El Perú cuenta con la mayor disponibilidad de agua dulce renovable per cápita en América Latina, pero la distribución es tan desigual que nuestro país sigue teniendo uno de los indicadores más bajos de acceso al agua potable en la región. Alrededor de nueve millones de personas (casi dos millones en Lima) no tienen acceso a servicios de agua potable en su vivienda, y los que sí lo tienen disponen con frecuencia de un suministro por horas y constantemente interrumpido. Por otra parte, la concentración urbana en la costa genera una demanda mayor de recursos hídricos en las zonas donde las posibilidades de abastecimiento son menores.
El agua que no se posee no solo es la más cara (diez soles por metro cúbico a través de viejos camiones cisterna contra dos soles que pagamos quienes la tenemos con solo abrir el caño), sino que es mortal: “Casi el 90% de las muertes por diarrea se atribuye a la insalubridad del agua” (Perú21, 8 de junio de 2012).

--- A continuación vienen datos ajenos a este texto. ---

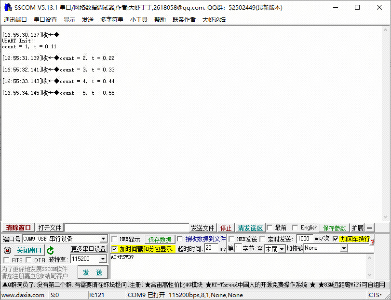Image resolution: width=391 pixels, height=300 pixels.
Task: Click the 关闭串口 button
Action: [x=29, y=250]
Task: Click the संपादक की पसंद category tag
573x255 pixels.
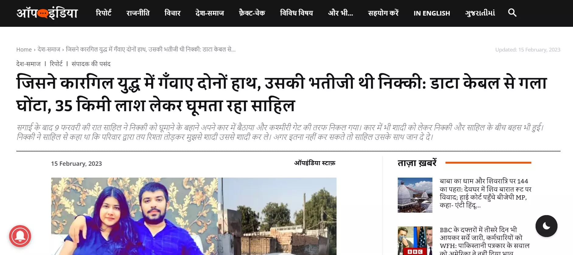Action: point(91,64)
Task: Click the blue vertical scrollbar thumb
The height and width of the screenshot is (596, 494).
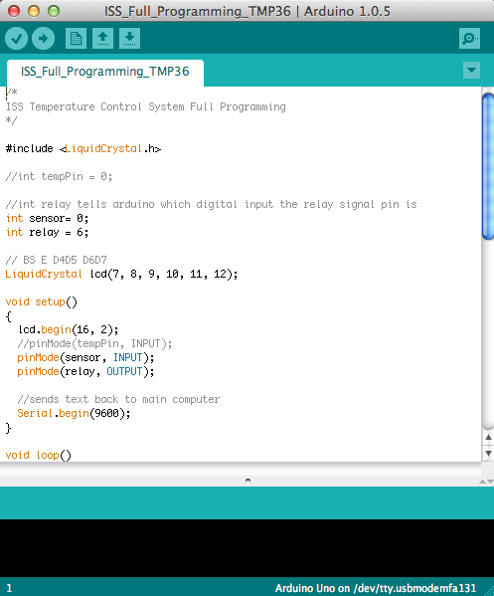Action: tap(488, 166)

La situación no ha cambiado en absoluto. Las empresas prestadoras de servicios de saneamiento carecen de recursos financieros para ampliar la cobertura. Facturan apenas el 40% del agua producida y están manejadas de manera absolutamente corrupta, como lo demuestra la denuncia de la Contraloría contra funcionarios de Sedapal que habrían ocasionado pérdidas al Estado por 9.2 millones de soles en la ampliación de sistemas de agua y alcantarillado en seis asentamientos humanos de Ate entre el 2009 y el 2012, en los que se introdujeron obras adicionales sin el sustento técnico-legal y económico requerido.

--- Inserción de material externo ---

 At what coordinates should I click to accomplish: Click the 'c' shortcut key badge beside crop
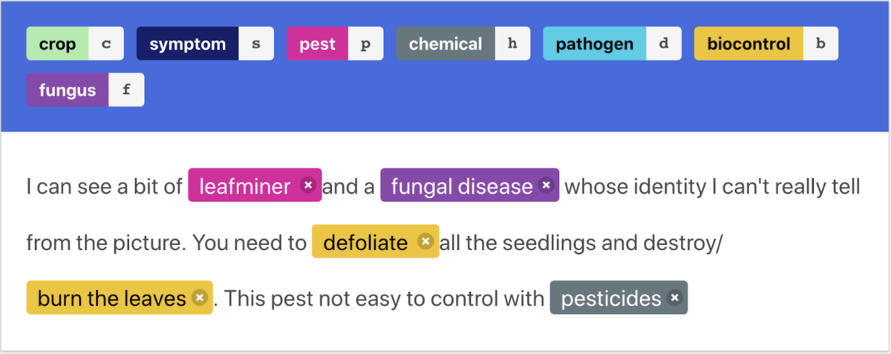tap(106, 44)
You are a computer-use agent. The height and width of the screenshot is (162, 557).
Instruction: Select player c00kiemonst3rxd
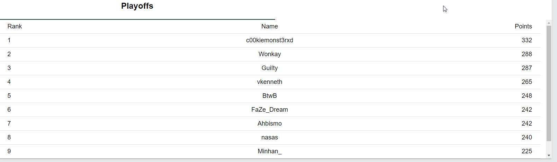[x=270, y=40]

Quizá ante el desafío de ser el anfitrión de la COP 20 en Lima, dentro de dos meses, el actual presidente se atreva a ejecutar lo que sus antecesores evitaron: diseñar una política integral de recursos hídricos que promueva la participación del sector privado y la gerencia profesional de las empresas. Se requiere un enorme esfuerzo y hay que empezarlo ya.